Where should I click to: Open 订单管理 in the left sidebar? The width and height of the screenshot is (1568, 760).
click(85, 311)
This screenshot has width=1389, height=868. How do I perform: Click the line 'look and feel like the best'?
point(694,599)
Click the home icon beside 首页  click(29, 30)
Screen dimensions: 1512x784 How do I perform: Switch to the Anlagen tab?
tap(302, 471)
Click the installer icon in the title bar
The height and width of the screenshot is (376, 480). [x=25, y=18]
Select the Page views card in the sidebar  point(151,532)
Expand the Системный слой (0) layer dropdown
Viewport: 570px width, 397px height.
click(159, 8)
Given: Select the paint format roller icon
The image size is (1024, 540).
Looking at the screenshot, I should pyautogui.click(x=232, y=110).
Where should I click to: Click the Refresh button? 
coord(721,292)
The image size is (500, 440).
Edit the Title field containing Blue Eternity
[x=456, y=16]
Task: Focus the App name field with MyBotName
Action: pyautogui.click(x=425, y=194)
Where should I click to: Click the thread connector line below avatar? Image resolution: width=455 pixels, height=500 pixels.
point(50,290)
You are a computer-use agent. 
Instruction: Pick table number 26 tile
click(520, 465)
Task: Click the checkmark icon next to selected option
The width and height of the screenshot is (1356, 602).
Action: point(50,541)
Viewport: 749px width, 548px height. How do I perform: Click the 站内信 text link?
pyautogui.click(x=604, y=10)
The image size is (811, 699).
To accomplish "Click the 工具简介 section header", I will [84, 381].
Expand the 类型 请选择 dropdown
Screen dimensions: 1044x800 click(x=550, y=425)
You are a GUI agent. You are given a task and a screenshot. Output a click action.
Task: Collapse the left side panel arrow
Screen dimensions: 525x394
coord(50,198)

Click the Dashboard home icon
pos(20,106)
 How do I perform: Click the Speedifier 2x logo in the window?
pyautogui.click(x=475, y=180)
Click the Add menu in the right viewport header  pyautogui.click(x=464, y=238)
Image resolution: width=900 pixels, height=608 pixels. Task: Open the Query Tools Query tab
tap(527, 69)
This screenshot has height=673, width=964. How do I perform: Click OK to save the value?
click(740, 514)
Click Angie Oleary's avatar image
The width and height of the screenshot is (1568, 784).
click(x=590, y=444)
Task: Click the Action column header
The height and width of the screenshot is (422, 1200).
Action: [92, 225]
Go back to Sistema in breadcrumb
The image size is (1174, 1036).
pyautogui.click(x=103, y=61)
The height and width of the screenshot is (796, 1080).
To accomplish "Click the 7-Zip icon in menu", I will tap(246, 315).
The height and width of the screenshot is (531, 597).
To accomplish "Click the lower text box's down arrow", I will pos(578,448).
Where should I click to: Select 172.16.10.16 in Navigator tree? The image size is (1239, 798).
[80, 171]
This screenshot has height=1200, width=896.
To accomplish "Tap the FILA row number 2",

EXERCISE GOAL →
Give nothing but the number of lines in the entries that include "agent".

ANSWER BOX →
2